Perish the thought when I’m referring to “invasion” above that I meant the possibility of any other kind of American invasion on the pretext, say, of a trumped-up national security or economic issue – like the possibility he might think Canada should simply be part of the U.S. as an alternative to renegotiating NAFTA. Surely, he wouldn’t think or do any such thing . . . surely.
And I say “shocking” regarding the election results not because I was shocked, but for the sake of that great multitude of people, including in the mainstream American news media, who were. I saw it coming a year ago and never believed the polls.
Still, I confess I invested a lot of time watching CNN, especially in the past few months. And that meant enduring a lot of talking heads, panel after panel of them, expressing their opinions day after day, week after week.

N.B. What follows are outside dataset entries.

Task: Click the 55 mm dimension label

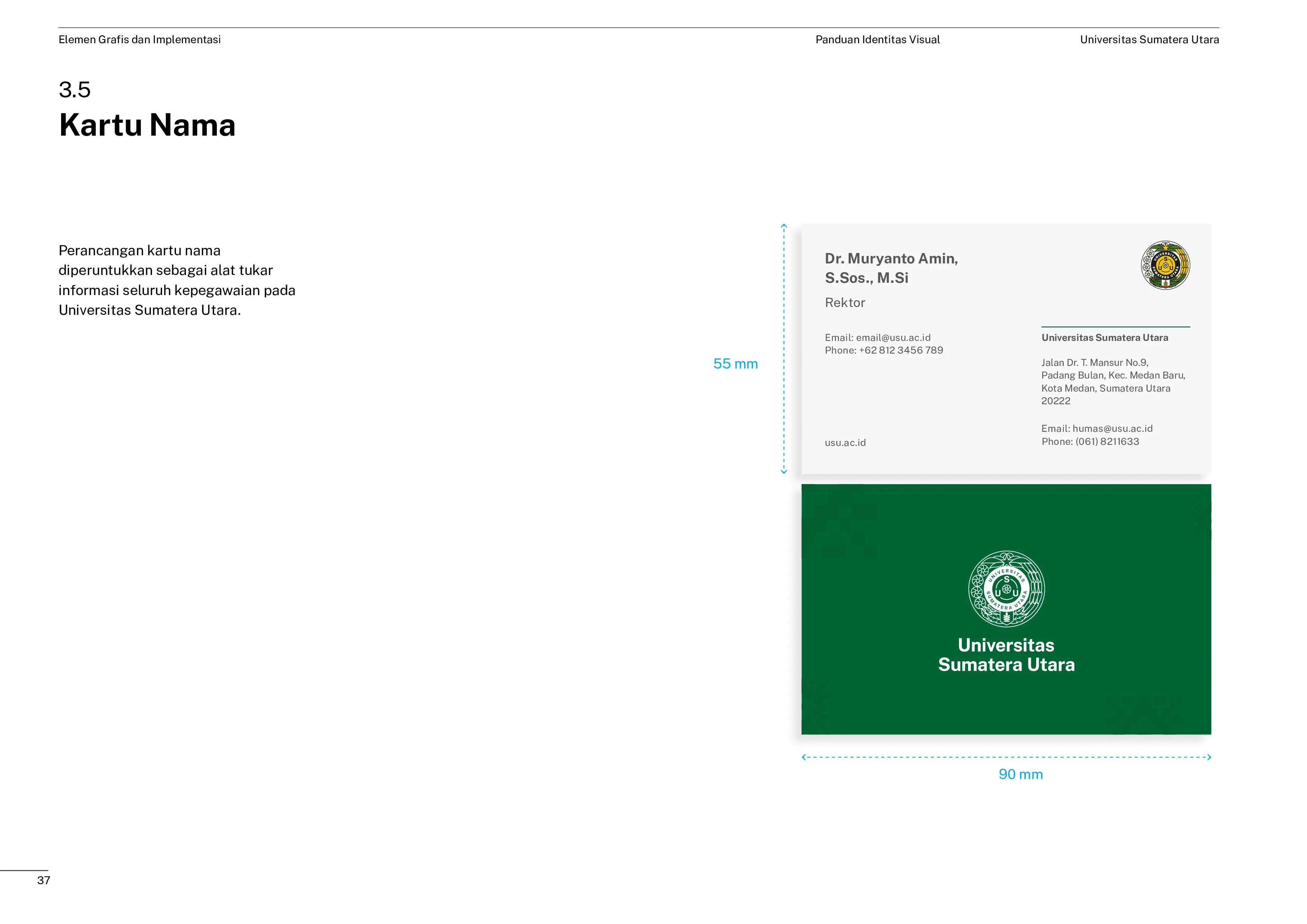Action: (x=735, y=364)
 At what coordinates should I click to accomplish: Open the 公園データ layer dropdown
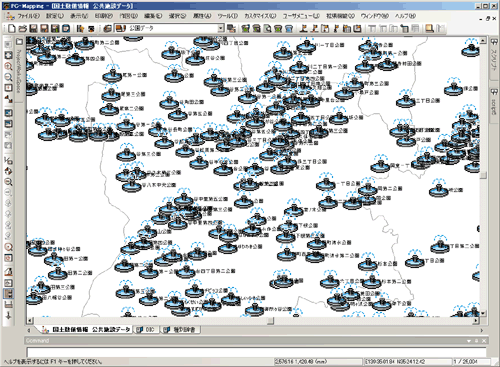(221, 28)
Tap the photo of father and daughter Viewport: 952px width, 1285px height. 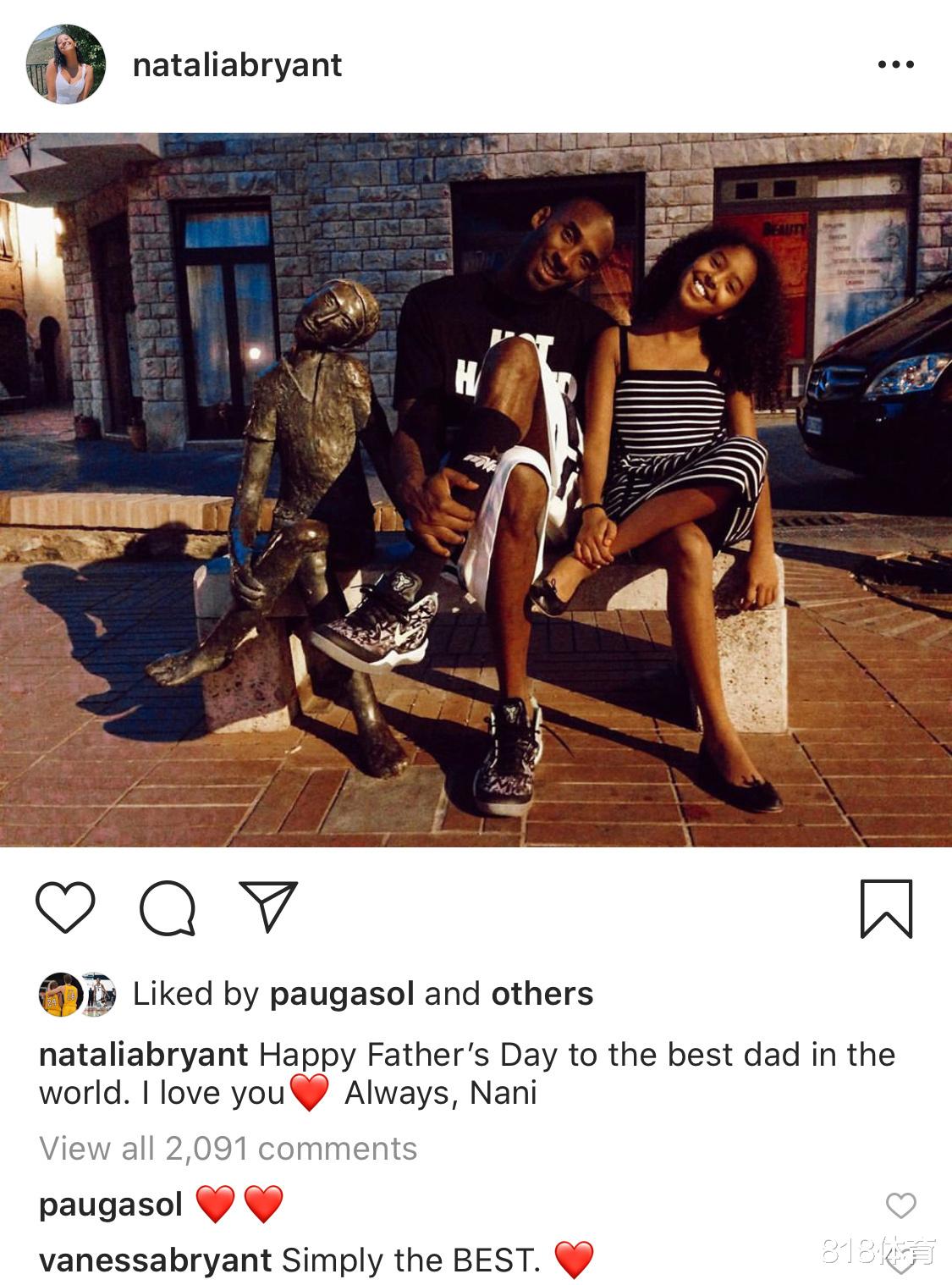coord(476,489)
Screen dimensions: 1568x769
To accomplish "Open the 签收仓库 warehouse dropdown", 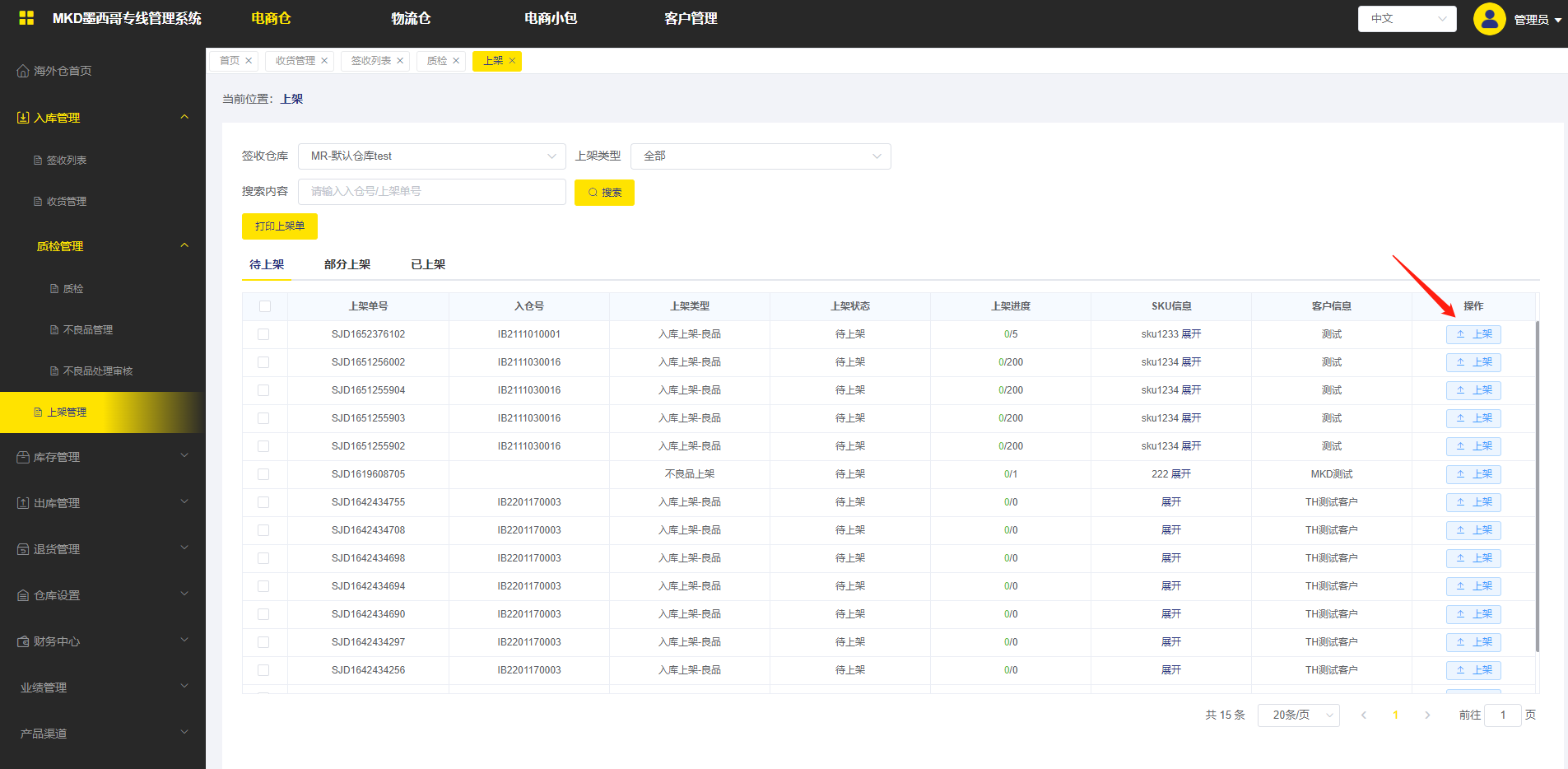I will [431, 156].
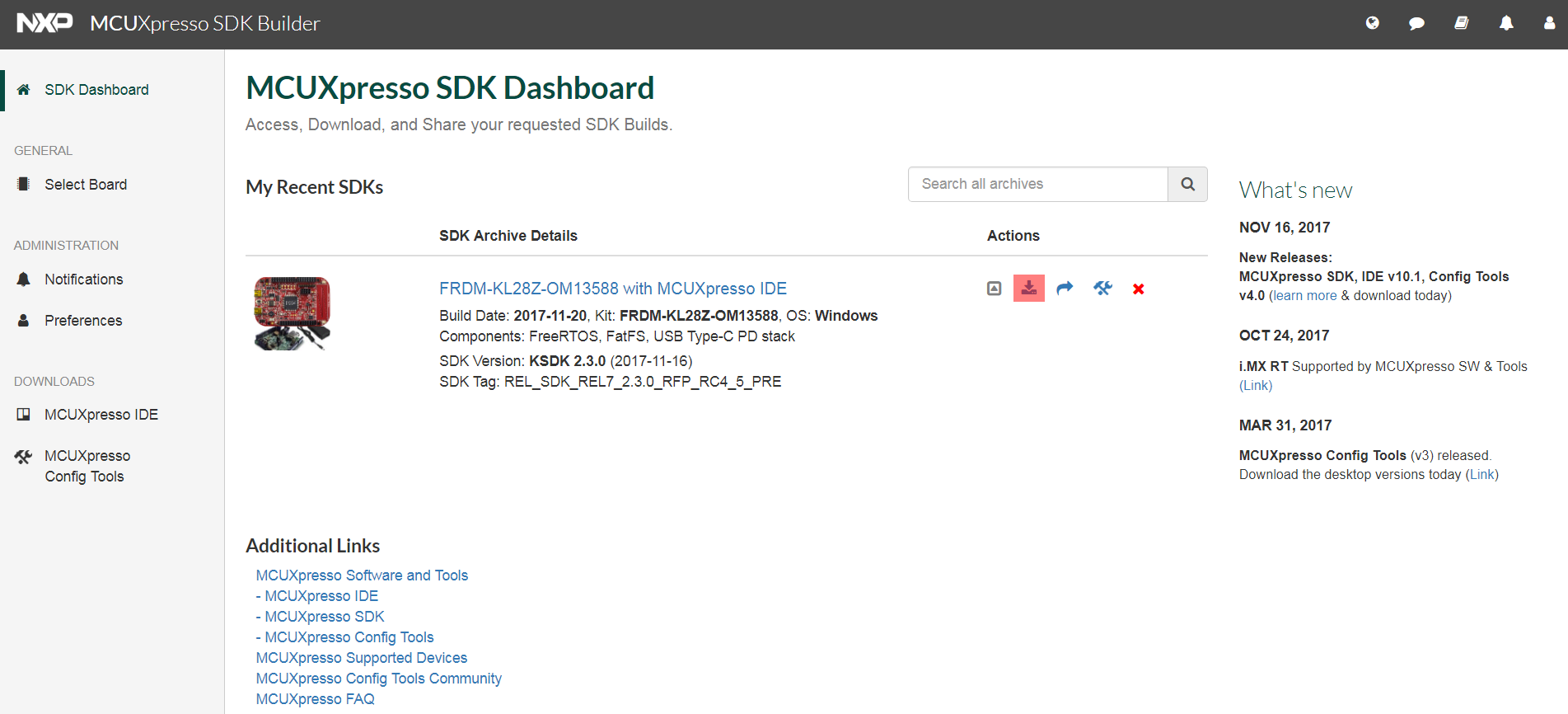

It’s astonishing how CNN, despite being reviled and bad-mouthed along with the rest of the news media by now-president-elect Trump kept trying to bend over backwards to maintain the appearance of being fair and objective when the situation called for nothing but truth, truth, and more truth.
And what is the truth?
The truth is Trump demonstrated time and time again in the most outrageous way during the campaign that he was unfit to be President and Commander-in-Chief with his finger on the nuclear button. He has done precious little since the election to reassure the millions of Americans – and millions more other people around the world – living in fear of what the future holds.
One scripted, teleprompter-assisted victory speech in which he called upon all Americans, regardless of politics, to “bind the wounds of division,” does not suddenly change that. He can’t get off that easy for the damage he has done to the quality and spirit of American democracy.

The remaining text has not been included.